Data extracted from a collection
━━━━━━━━
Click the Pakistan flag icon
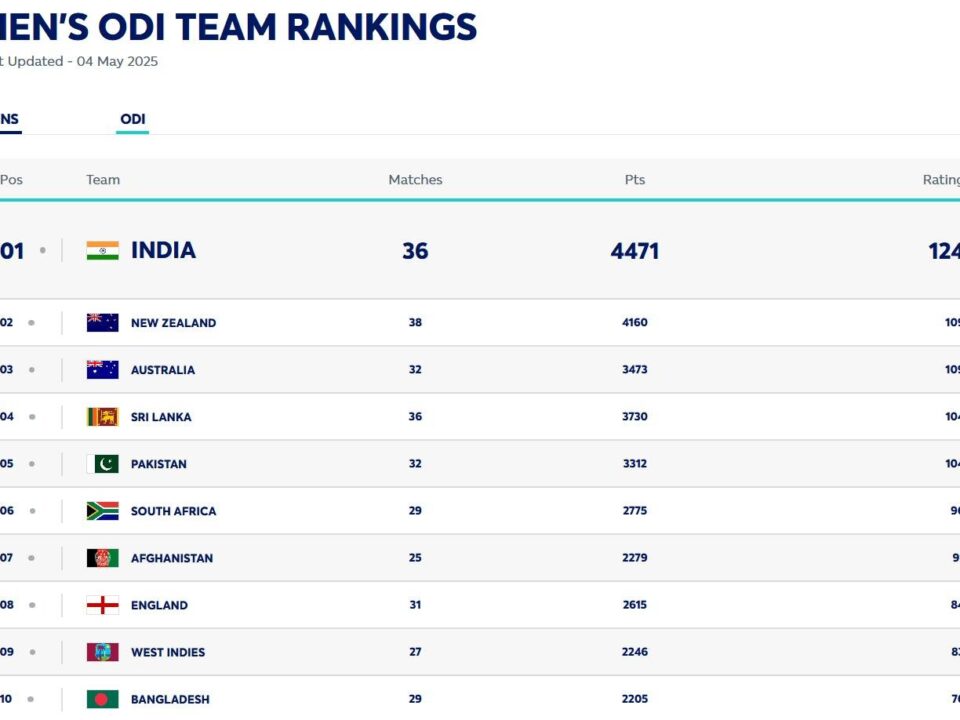This screenshot has width=960, height=720. [102, 464]
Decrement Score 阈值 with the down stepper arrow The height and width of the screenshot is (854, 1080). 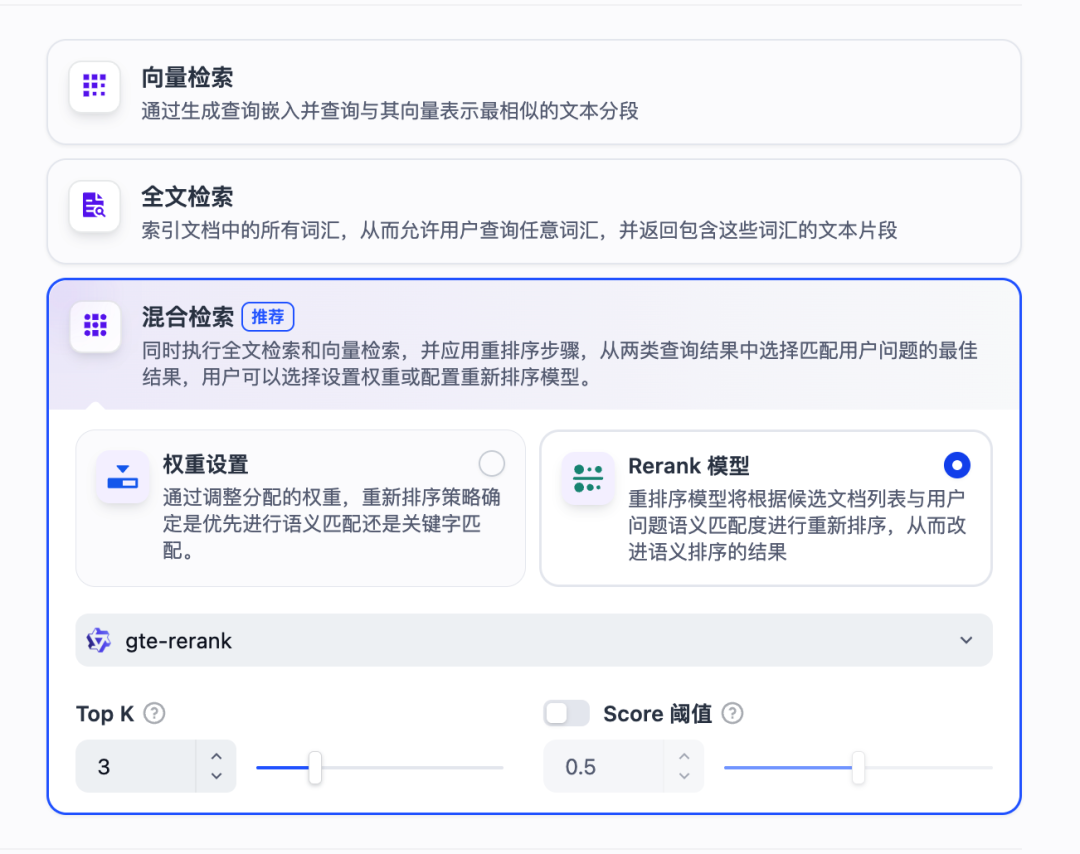click(x=684, y=775)
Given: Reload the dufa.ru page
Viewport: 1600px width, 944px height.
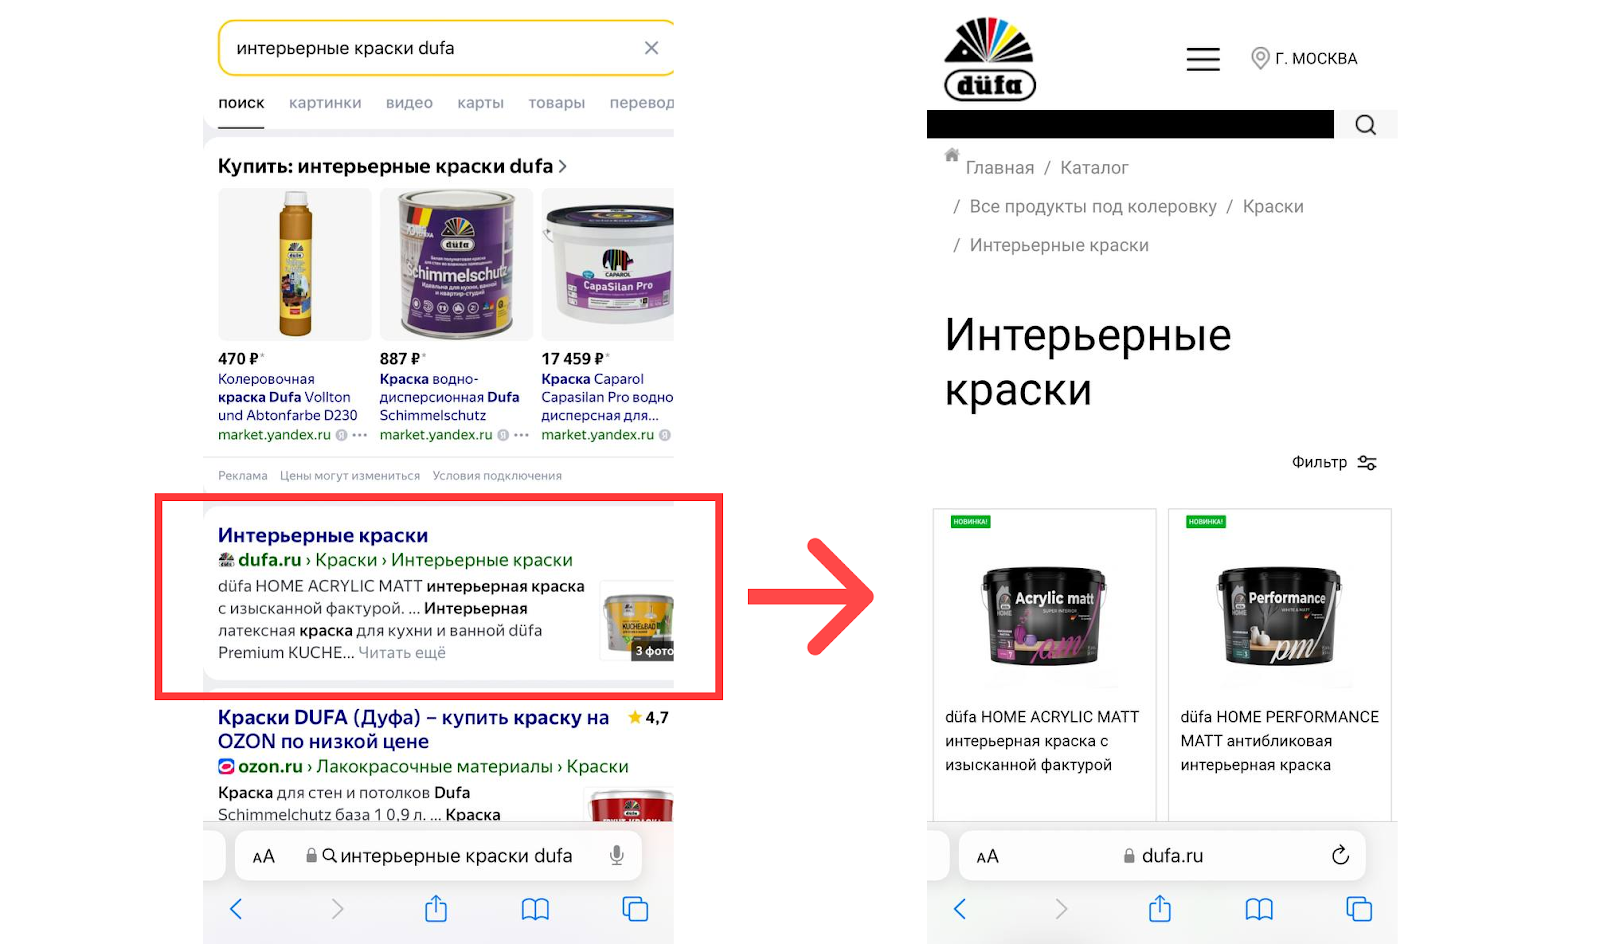Looking at the screenshot, I should 1340,855.
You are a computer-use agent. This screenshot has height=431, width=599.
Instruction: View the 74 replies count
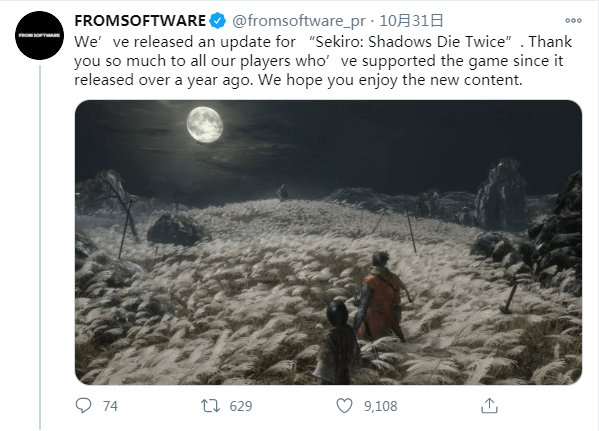coord(110,406)
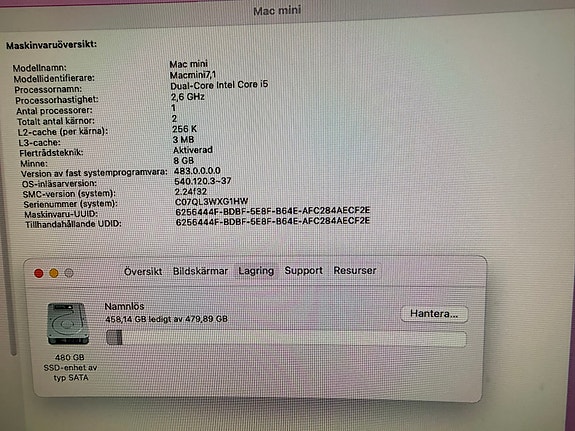Click the used-space segment of storage bar
The width and height of the screenshot is (575, 431).
pos(114,337)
━━━━━━━━
YOUR GOAL
Working down from the line with "Given: Reload the dufa.ru page", copy each line exactly until the last line of the entries, which is also included. Omit the pictures.

ANSWER AREA
Given: Reload the dufa.ru page
Viewport: 1600px width, 944px height.
Looking at the screenshot, I should 1340,855.
You are a computer-use agent. This screenshot has height=431, width=599.
Instruction: View the 74 replies count
coord(110,406)
Click the used-space segment of storage bar
The width and height of the screenshot is (575, 431).
pos(114,337)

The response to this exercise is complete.